**Directions:** Convert the records from the line with "You are a computer-use agent." through the line with "(1118, 618)" into a two-column CSV with the columns text and answer, one row per record. Put each value in a single quoted field, replace any line breaks with spaces, and leave out the pictures.

(A block of data)
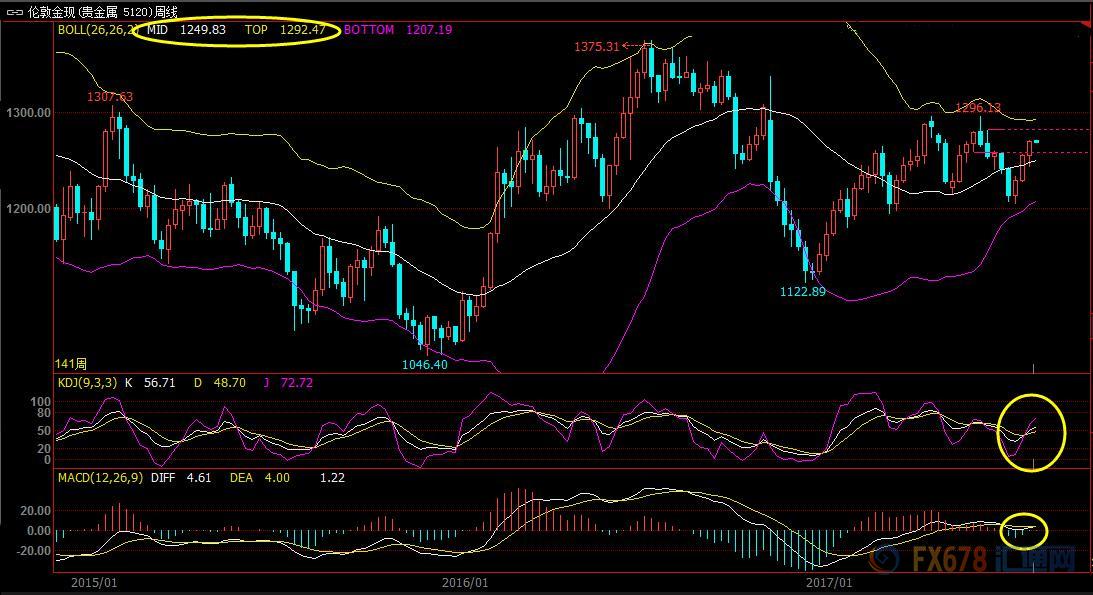The height and width of the screenshot is (595, 1093).
Task: Click the 1200.00 price axis level
Action: click(x=27, y=209)
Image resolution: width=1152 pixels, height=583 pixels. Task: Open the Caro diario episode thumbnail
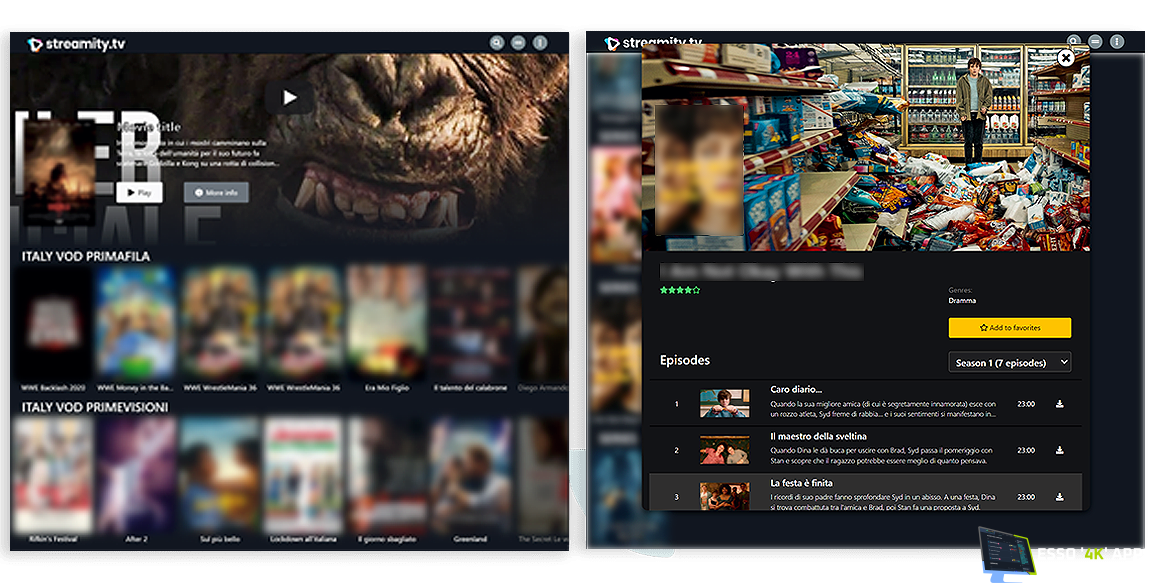tap(724, 404)
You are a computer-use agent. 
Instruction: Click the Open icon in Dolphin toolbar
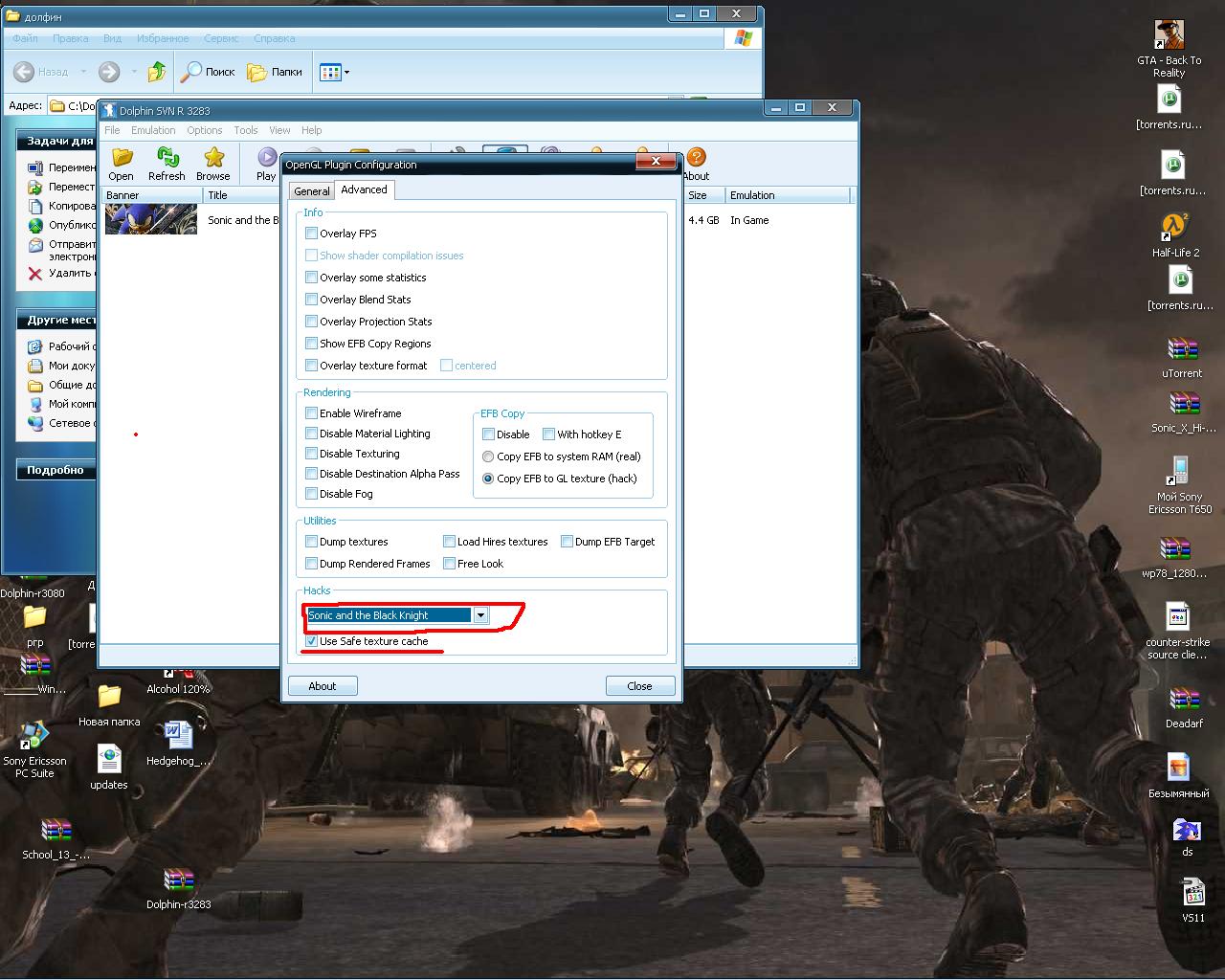tap(122, 159)
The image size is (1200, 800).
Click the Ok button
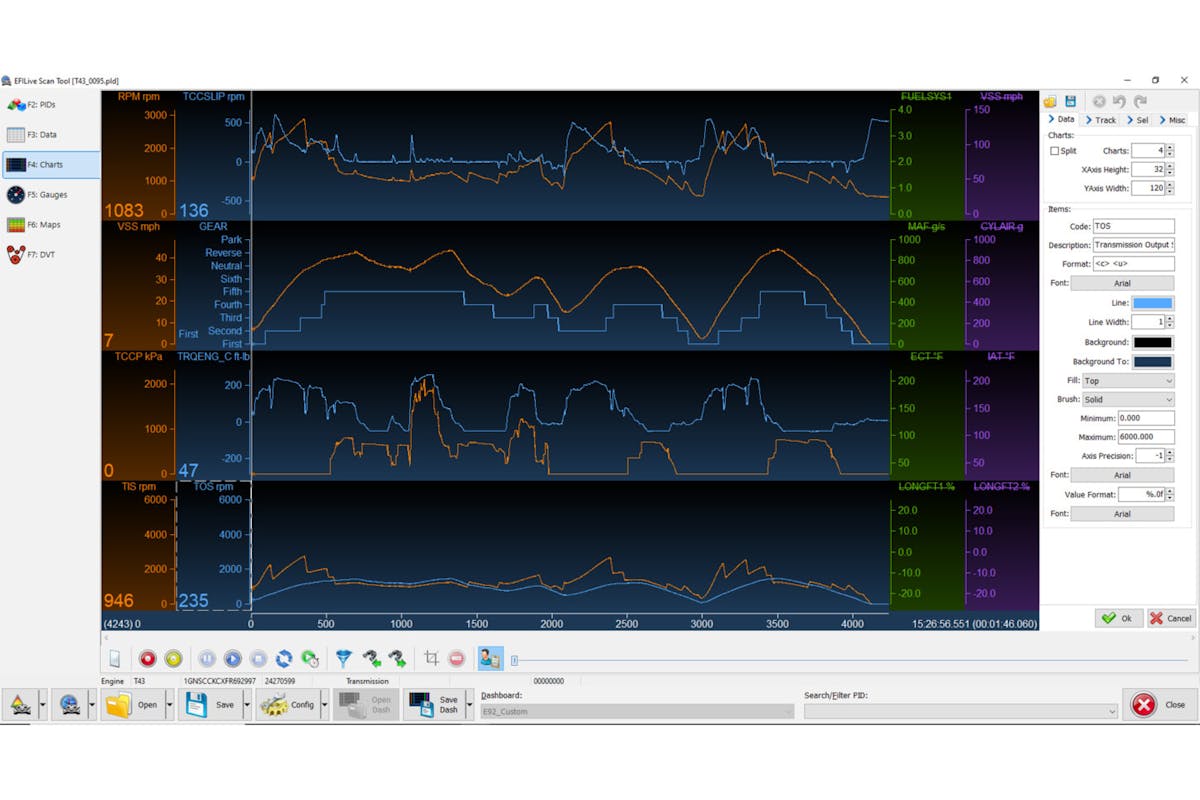(1118, 618)
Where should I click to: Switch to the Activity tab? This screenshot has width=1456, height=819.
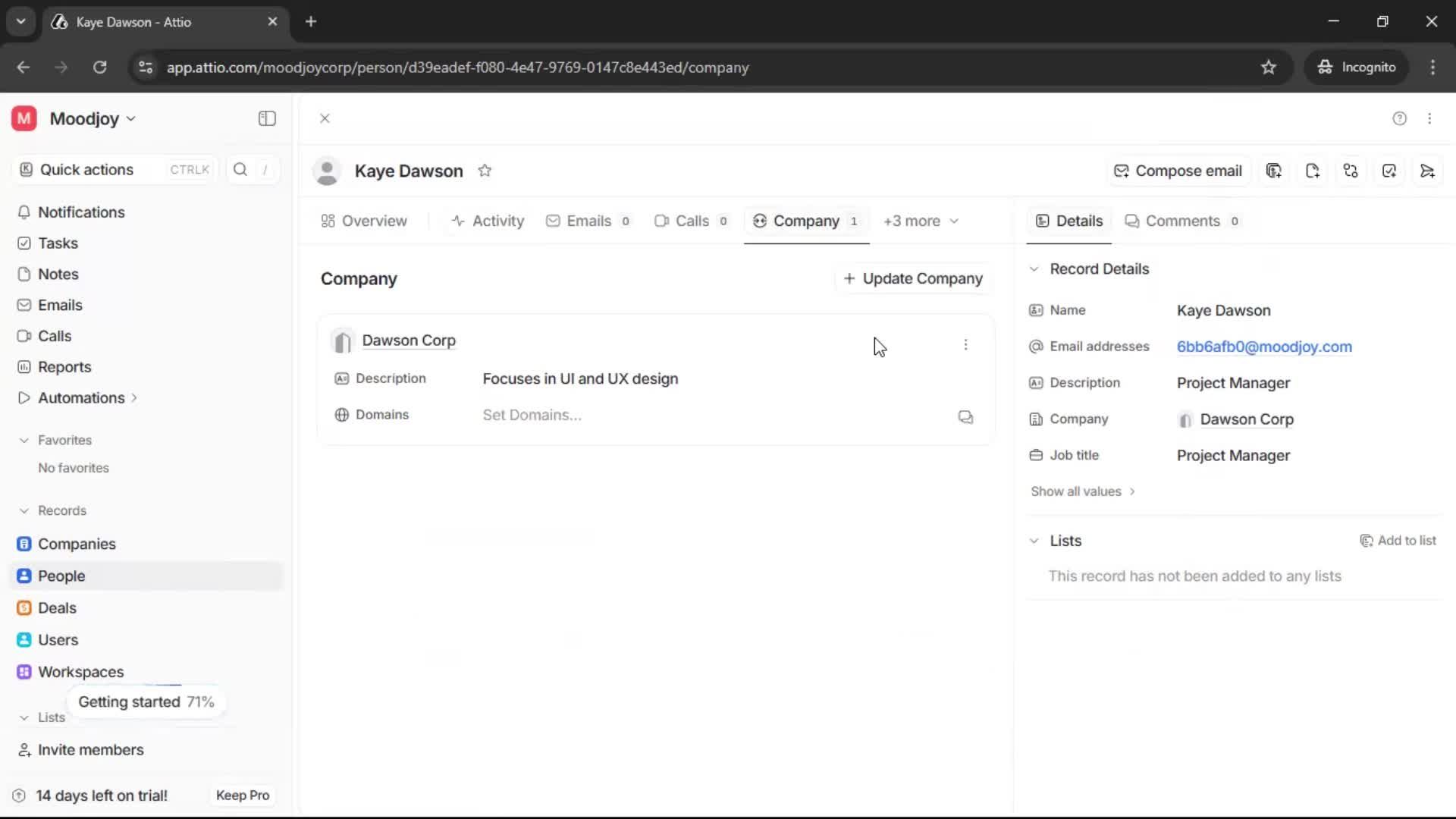click(x=487, y=221)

**Output of the exercise:**
text,answer
"You are a computer-use agent. Instruction: Click the Open icon in Dolphin toolbar","tap(122, 159)"
"The image size is (1200, 800). Click the Ok button","(1118, 618)"